Car leur nombre est trop restreint. -- Le prêtre qui défend aujourd'hui le patriotisme remplit des lacunes et il épargne peut-être au clergé éducateur l'accusation de n'avoir formé que des sans-patrie, suivant l'expression du Cardinal.
Dans l' « élite » ? Quantité de déracinés, d'égoïstes, de plantes exotiques, de fruits secs, de cyniques et d'abrutis. De nationalistes, point. Repassez le commerce, l'industrie, la finance, les professions libérales, la politique, toute la bourgeoisie : une mentalité de nouveaux riches. L' « élite » du Canada français, à part une poignée, a trahi. Elle ne représente, dans sa moyenne ou son ensemble, aucune valeur nationale, aucune valeur religieuse. Aucune valeur intellectuelle. Règne de l'individualisme ou du servilisme. II va falloir des secousses prodigieuses pour la sortir d'elle-même.
Dans la masse ? Pas économiquement, elle s'appauvrit au bénéfice de l'étranger : elle dégoise contre le Juif et l'engraisse. Pas politiquement : elle réélit des députés qui ne la protègent point. Elle a la manie de l'anglais : cette manie est implantée jusque dans les villages les plus reculés. Quand elle s'intéresse aux problèmes nationaux, c'est pour applaudir des discours de bonne entente ou du plat saint-jean-baptisme. Montréal a une commission scolaire catholique et une commission scolaire protestante. Montréal n'a pas de commission scolaire canadienne-française et monsieur Victor Doré défend qu'on y fasse de l'éducation nationale intégrale.
Tout cela me réjouit le coeur : assurément mais touchons le fond et nous ne pouvons pas dégringoler davantage. Ces moments de grande détresse ont toujours précédé nos plus authentiques réveils. Le réveil commence, nous le sentons désengourdir petit à petit le corps de la Nation.

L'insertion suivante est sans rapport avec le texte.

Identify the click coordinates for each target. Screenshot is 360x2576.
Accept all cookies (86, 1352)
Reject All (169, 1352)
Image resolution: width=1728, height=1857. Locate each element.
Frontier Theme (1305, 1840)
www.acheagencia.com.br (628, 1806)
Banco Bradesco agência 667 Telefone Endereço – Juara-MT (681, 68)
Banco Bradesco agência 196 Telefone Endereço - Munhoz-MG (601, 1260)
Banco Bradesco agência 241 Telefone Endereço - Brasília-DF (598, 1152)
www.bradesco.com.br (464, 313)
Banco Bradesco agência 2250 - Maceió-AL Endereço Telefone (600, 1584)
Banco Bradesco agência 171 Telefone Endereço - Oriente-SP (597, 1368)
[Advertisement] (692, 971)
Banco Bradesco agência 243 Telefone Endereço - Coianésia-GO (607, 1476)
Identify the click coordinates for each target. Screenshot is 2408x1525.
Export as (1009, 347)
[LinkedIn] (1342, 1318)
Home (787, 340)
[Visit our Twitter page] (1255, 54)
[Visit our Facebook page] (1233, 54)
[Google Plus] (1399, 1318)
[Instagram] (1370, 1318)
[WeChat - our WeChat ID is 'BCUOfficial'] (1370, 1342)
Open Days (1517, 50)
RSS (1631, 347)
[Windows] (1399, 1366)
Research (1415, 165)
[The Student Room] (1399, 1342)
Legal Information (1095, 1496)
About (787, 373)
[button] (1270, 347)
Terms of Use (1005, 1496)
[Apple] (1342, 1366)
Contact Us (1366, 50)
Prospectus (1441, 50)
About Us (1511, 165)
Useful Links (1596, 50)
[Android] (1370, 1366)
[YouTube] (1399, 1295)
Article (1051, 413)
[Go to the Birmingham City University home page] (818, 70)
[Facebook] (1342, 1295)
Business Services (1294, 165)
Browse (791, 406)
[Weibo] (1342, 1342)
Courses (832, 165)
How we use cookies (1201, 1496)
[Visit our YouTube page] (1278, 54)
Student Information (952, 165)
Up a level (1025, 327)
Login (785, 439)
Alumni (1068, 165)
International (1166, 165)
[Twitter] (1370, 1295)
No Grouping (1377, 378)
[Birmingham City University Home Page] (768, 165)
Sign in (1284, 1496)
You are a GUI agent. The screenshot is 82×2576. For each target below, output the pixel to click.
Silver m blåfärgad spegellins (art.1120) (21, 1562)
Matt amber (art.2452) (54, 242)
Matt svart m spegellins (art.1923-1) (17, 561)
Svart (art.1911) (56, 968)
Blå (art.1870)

Mais tout cela n'indique pas que nous soyons intoxiqués de nationalisme. De qui se moque-t-on ici ?
Nous arrivons au dernier tournant de la route. Nous, y rencontrons l'objection finale, telle que me l'a formulée un jeune homme de l'ancienne génération (les générations ne sont pas toujours une question d'âge) : « L'excès, c'est le néo-nationalisme, et le néo-nationalisme, c'est les Jeune-Canada ».
J'abandonne cette forme apologétique. On nous accuse sans vraiment nous connaître. Définir le néo-nationalisme, qu'on me permettra de baptiser le nationalisme laurentien, ce sera ma réponse.
NATIONALISME LAURENTIEN
Chez nous, où le patriotisme vit à peine, l'on a perpétuellement à la bouche le mot de patriotisme. Dans ce pays, où le nationalisme ne fait que refleurir, tout est national ; le beurre d'érable, les poètes, les industries, les conservatoires, la bière et les historiens.
J'ai eu ce mot en horreur, je l'ai détesté comme j'ai détesté les apostrophes à la race.
A force d'en user et d'en abuser, on a vidé ce concept de sa substance. Nos contemporains se voient forcés de le repenser, (16) d'en examiner le contenu, de voir s'il se justifie, s'il plonge dans la réalité ou bien s'il n'est qu'une chimère. La jeunesse éprouve ce besoin, qui veut appuyer son action sur autre chose qu'une vague sentimentalité et qui étouffe dans les cadres que lui ont fixés ses politiciens d'aînés.
Conserver, soit : de la substance, pas des mots. Aimer, soit : en sachant pourquoi l'on aime, ce que l'on aime, et où cela conduit. Le national, soit : qu'est-ce que le national? Rétrécir le problème, le faire consister en exercices de diction, de vocabulaire ou de correction grammaticale, séparer les problèmes de leur racine, la morphologie de la syntaxe, la syntaxe du génie et le génie de l'âme, c'est dégoûter la jeunesse.
Conserver, parce que telle est la loi de l'homme, la condition de ses conquêtes ultérieures; pour se mettre dans le meilleur état possible de réceptibilité. La fidélité pour la fidélité : non. Nous voulons bien veiller nos morts, mais la vie ne nous fut pas donnée exclusivement pour cela.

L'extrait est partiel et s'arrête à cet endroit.